VwGH vom 24.03.2011, 2008/23/0827

Betreff

Der Verwaltungsgerichtshof hat durch die Vorsitzende Senatspräsidentin Dr. Händschke sowie den Hofrat Dr. Hofbauer und die Hofrätin Mag. Dr. Maurer-Kober als Richter, im Beisein des Schriftführers MMag. Stelzl, über die Beschwerde des H K, geboren 1976, vertreten durch Mag.a Nadja Lorenz, Rechtsanwältin in 1070 Wien, Kirchengasse 19, gegen den Bescheid des unabhängigen Bundesasylsenates vom , Zl. 253.275/8E-VII/19/04, betreffend § 7 Asylgesetz 1997 (weitere Partei: Bundesministerin für Inneres), zu Recht erkannt:

Spruch

Der angefochtene Bescheid wird wegen Rechtswidrigkeit infolge Verletzung von Verfahrensvorschriften aufgehoben.

Der Bund hat dem Beschwerdeführer Aufwendungen in der Höhe von EUR 1.106,40 binnen zwei Wochen bei sonstiger Exekution zu ersetzen.

Begründung

Der Beschwerdeführer, ein irakischer Staatsangehöriger kurdischer Volksgruppenzugehörigkeit aus Kirkuk, beantragte am Asyl. Zu seinen Fluchtgründen befragt gab er vor dem Bundesasylamt im Wesentlichen an, er habe von Oktober 2000 bis Juli 2002 als Chemiker in einer staatlichen Chemiefabrik in Kirkuk gearbeitet, bis er herausgefunden habe, dass in dieser chemische Waffen erzeugt worden seien. Daraufhin habe er seine Arbeit ohne Angabe von Gründen niedergelegt und sei aus Kirkuk geflüchtet. Bei einer Rückkehr fürchte er, durch Kurden bzw. kurdische Parteien, die ihm eine Zusammenarbeit mit der Baath Partei unterstellen würden, sowie durch die Angehörigen der Opfer dieser chemischen Waffen verfolgt zu werden; da es im Zuge des Sturzes von Saddam Hussein nun im Irak keine Sicherheit und keine Regierung gebe, laufe er Gefahr, für seine Tätigkeit zur Rechenschaft gezogen zu werden. Eine Möglichkeit, sich im Nordirak unter Kurden niederzulassen, habe er nicht, da alle wüssten, dass er in dieser Fabrik gearbeitet habe.

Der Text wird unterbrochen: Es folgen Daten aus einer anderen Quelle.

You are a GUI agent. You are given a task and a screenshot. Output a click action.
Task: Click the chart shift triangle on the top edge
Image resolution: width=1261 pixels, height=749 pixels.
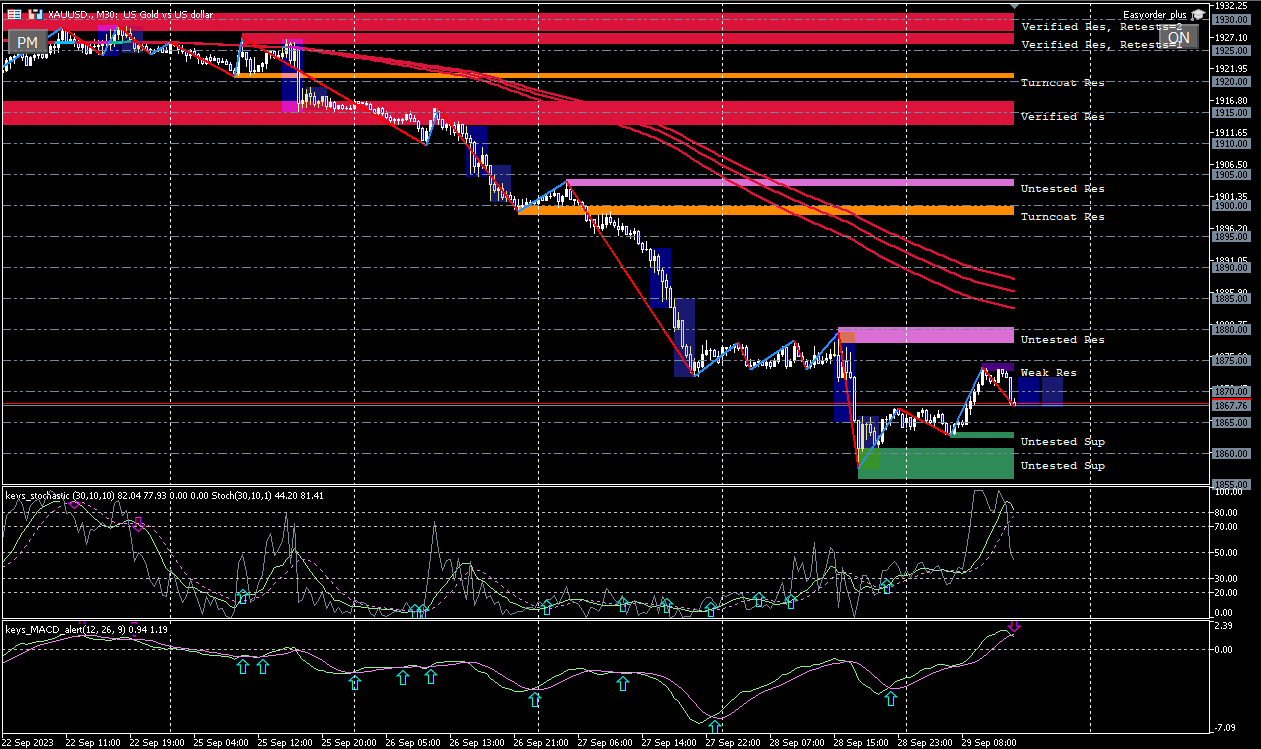coord(1015,6)
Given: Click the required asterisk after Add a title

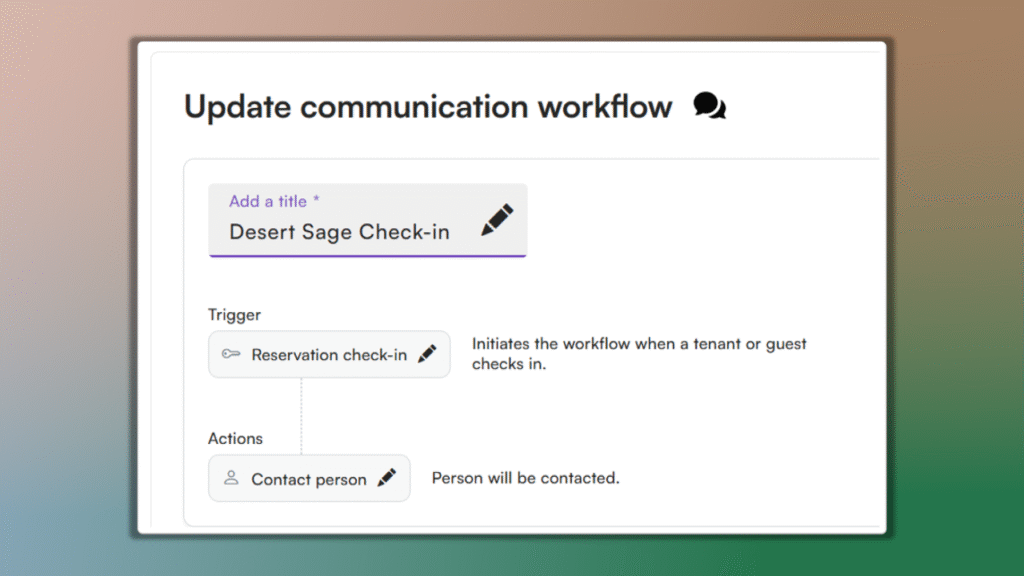Looking at the screenshot, I should pyautogui.click(x=316, y=201).
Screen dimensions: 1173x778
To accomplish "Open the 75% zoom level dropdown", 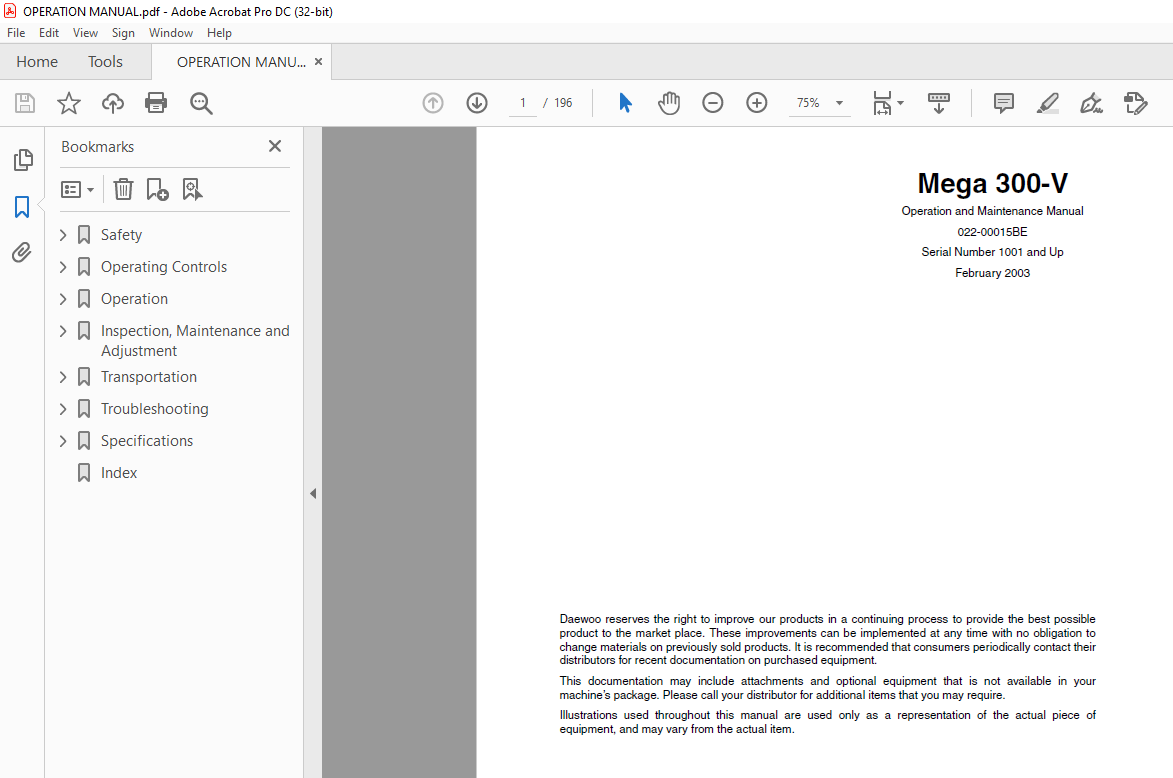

Mit Bescheid vom wies das Bundesasylamt den Asylantrag des Beschwerdeführers ab (Spruchpunkt I.), gewährte ihm jedoch Refoulementschutz (Spruchpunkt II.) und erteilte ihm eine befristete Aufenthaltsberechtigung (Spruchpunkt III.). Das Bundesasylamt führte dazu aus, "unabhängig von der Glaub- bzw. Unglaubwürdigkeit des Vorbringens" finde die Begründung des Asylantrages keine Deckung in der Genfer Flüchtlingskonvention (FlKonv). Aus den Angaben des Beschwerdeführers seien keine gegenwärtigen, konkret gegen seine Person gerichteten, staatlichen beziehungsweise quasi-staatlichen Verfolgungen aus asylrechtsrelevanten Gründen ableitbar. Der Beschwerdeführer habe vielmehr deutlich gemacht, dass sein Ausreisegrund ausschließlich in der damals durchgeführten Tätigkeit gelegen gewesen sei. Diesbezüglich könne aufgrund der zwischenzeitlich geänderten Lage im Irak (Sturz des Saddam-Regimes und damit einhergehender Machtverlust der "Baath Partei") mit an Sicherheit grenzender Wahrscheinlichkeit ausgeschlossen werden, dass der Beschwerdeführer mit Verfolgungshandlungen zu rechnen habe, da die möglichen Aggressoren, derentwegen der Beschwerdeführer das Land angeblich habe verlassen müssen, nun fehlten.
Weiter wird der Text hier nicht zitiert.